El mensaje de esta historia es bastante llano pero no por ello menos efectivo. En mí surtió efecto, cayó como un veinte propinado a bofetadas, y se resume en el milagro que es para un ser humano el poder comunicarse. Lo indispensable que es, lo trascendente, y no me importa sonar hiperbólica: lo sagrado.
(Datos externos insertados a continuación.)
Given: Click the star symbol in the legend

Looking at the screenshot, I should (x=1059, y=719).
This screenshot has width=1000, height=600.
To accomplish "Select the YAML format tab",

El qué hacer con mi quehacer es un tema en el que llevo debatiéndome mucho tiempo. Entre los Scribes y las chambas se abría un abismo crónico y angustiante en el que se tranqueaban mi creatividad, mi productividad y mi “función” como escritora. Me repetía que tenía que ponerme a escribir historias personales, que tenía que ganar becas para escribirlas, que tenía que ganarme un prestigio en mi gremio. El tránsito por estos laberintos nunca me llevó sino de vuelta a la chamba o a los Scribes. Comencé diciendo que llevaba poco menos de tres décadas escribiendo sin saber para qué. No es que tenga la respuesta, pero sí una intuición novedosa en su obviedad: la escritura sirve para lo mismo que cualquier medio de expresión: para expresarse. Para decir lo que preocupa, lo que cala, lo que obsesiona, lo que conmueve, lo que duele, lo que enloquece. Pero decirlo. Mirarse, conocerse. Re-conocerse. Creo que ese “reconocimiento” que buscamos desesperadamente los que nos decimos creativos no es más que la necesidad de un espejeo, de un eco, de un contacto, magnificado por nuestros egos y por los títulos desbordados que les ponemos a las cosas. La realidad es que estamos bien solos, coyunturalmente solos, y el único exorcismo que existe para eso es tocarnos. Como sea. Y hay otra cosa en la que creo férreamente: cuando se trata de tocarse, las palabras son abrasadoras.

Alguien podría pensar que traslapar de repente una práctica íntima y personal a un espacio público tiene algo de violento, y tendría razón al pensarlo. No puedo negar que me da miedo. Pero siempre he estado convencida que la mejor manera de entrar en una alberca fría es de un clavado y no de a poquitos.

Martes 8 de julio del 2008. Sin rituales. Sin dibujos. Ahí vamos.